MarketMuse update courtesy of ETF Trends’ Todd Shriber.
MarketMuse has been profiling the recent market turmoil found all across Europe but mainly Greece and Russia. After a difficult past six months, Russia’s ETF has recently been back on the rise.
Entering Tuesday, the Market Vectors Russia ETF (NYSEArca: RSX) sported a six-month loss of 35.2%, making it difficult to be bullish on Russian equities.
However, what is now a three-day rally for oil futures is compelling some traders to revisit RSX and the adventurous are even mulling positions in the Direxion Daily Russia Bull 3x Shares (NYSE: RUSL), the triple-leveraged equivalent to RSX. RSX is the oldest, largest and most heavily traded Russia listed in the U.S.
Over the past five days, the United States Brent Oil Fund (NYSEArca: BNO) is up more than 14%, which is important because Russia, the largest non-OPEC producer in the world, prices its oil in Brent terms, the global benchmark. RSX and RUSL have responded with arguably tepid five-day gains of 1.6% and 4.3%, respectively.
Still, traders with temerity might want to give RUSL a look because there are signs of capitulation among RSX bears.

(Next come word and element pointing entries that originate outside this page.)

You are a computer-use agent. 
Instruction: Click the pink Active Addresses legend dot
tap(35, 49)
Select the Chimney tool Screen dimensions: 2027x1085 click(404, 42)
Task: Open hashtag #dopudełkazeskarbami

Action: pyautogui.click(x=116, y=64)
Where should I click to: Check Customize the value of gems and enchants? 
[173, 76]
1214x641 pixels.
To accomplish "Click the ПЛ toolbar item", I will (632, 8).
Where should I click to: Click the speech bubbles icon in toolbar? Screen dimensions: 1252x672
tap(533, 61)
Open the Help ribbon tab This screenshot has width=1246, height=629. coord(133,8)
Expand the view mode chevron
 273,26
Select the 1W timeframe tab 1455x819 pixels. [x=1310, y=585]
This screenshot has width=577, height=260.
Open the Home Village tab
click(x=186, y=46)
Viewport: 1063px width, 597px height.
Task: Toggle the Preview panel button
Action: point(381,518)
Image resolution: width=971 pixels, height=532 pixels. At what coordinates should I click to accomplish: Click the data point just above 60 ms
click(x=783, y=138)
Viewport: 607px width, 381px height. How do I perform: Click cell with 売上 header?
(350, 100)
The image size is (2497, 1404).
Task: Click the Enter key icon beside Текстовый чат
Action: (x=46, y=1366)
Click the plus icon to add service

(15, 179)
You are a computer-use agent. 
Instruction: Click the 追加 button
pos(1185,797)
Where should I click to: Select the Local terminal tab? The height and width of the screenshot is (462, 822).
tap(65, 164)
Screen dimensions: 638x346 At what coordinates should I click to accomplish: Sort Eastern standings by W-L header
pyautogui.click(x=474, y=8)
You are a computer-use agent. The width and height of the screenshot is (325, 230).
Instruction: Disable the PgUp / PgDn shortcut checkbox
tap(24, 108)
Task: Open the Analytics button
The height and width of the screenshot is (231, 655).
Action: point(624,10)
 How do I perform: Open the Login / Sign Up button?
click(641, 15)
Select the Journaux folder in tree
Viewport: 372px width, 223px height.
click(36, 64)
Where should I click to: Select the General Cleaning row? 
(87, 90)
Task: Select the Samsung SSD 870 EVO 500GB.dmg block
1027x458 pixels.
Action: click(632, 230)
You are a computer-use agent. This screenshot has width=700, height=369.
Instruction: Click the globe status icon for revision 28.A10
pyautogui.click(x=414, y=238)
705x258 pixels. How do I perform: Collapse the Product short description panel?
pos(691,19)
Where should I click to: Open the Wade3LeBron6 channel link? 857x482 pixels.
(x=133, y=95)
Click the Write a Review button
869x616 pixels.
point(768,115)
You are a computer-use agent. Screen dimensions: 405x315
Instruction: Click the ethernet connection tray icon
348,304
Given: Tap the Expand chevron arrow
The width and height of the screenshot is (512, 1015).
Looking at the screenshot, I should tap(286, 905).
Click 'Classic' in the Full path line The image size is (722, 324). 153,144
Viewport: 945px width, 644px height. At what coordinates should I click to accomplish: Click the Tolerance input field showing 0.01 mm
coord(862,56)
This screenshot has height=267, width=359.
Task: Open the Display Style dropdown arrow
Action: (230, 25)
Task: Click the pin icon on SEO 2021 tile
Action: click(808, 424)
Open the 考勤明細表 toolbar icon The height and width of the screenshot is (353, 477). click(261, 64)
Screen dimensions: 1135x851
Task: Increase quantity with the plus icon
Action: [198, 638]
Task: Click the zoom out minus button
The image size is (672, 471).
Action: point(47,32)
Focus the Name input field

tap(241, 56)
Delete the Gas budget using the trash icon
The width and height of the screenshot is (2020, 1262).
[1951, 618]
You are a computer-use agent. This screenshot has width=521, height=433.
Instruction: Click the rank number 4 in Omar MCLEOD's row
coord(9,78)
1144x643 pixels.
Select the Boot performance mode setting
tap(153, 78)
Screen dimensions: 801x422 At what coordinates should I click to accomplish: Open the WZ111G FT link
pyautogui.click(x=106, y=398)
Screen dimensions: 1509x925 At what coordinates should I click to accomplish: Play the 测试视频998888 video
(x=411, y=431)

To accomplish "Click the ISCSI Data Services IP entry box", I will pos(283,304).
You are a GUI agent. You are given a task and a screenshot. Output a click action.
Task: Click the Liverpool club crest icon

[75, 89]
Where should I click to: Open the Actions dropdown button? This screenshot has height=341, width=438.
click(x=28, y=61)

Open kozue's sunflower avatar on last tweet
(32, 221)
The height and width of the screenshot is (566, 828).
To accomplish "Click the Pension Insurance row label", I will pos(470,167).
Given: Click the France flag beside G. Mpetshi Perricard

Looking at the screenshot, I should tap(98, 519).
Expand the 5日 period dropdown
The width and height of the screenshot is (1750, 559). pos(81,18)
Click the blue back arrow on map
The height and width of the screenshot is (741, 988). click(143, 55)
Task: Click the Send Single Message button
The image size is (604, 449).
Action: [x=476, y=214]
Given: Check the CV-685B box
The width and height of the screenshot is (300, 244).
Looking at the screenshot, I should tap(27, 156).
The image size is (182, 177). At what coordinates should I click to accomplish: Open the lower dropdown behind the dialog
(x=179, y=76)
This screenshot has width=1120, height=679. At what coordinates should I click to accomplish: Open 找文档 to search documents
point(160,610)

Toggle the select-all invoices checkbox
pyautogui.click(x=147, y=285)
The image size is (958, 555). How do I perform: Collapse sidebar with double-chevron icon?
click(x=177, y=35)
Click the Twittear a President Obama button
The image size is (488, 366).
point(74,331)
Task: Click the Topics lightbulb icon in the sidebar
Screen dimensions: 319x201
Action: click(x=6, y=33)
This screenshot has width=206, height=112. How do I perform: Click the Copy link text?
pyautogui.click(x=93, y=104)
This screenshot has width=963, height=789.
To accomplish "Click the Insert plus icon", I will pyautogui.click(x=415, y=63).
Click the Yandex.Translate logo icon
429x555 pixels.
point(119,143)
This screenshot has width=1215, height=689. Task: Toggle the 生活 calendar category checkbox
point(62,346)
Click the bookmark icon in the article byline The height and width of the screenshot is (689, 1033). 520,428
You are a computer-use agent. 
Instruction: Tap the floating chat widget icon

“The RSX, country ETF for Russia, seen below on the daily timeframe, shows a consolidation pattern which has morphed into a sideway channel. Bears have thus far failed to crack it lower, perhaps blinded by love for a crash in crude and failing to recognize the temporary bottoming signs in place for energy and energy stocks. Thus, RUSL is on my radar as a levered long play, especially if RSX holds over $15.30 today,” according to Chessnwine of Market Chess.
Lunch with Russia ETFs, in particular RUSL, is far from free. RSX has a three-year standard deviation of 27.2%. Said another way, RSX has been 1,200 basis points more volatile than the MSCI Emerging Markets Index over the past three years.
Additionally, oil prices will likely determine the near-term fate of RSX and RUSL. After all, no non-OPEC is as heavily dependent on oil as a driver of government revenue as Russia is. Nearly half of Russia’s government receipts come by way of oil exports.
Of course, there is the valuation argument, a familiar refrain of Russia bulls in recent years. Indeed, Russian stocks are down right cheap. At a forward P/E of four, the MSCI Russia Index trades at less than half valuation of the MSCI Emerging Markets Index and about a quarter of the valuation of the S&P 500.
There is another interesting point in favor of RUSL: Investors’ tendency to be wrong with leveraged ETFs. RUSL has seen outflows of over $21 million over the past month,according to Direxion data.
There is validity in going against the crowd with leveraged ETFs. Consider this: From about Aug. 20, 2014 to Sept. 23, the Direxion Daily Gold Miners Bear 3X Shares (NYSEArca: DUST) lost $185.3 million in assets but surged 55% over that period.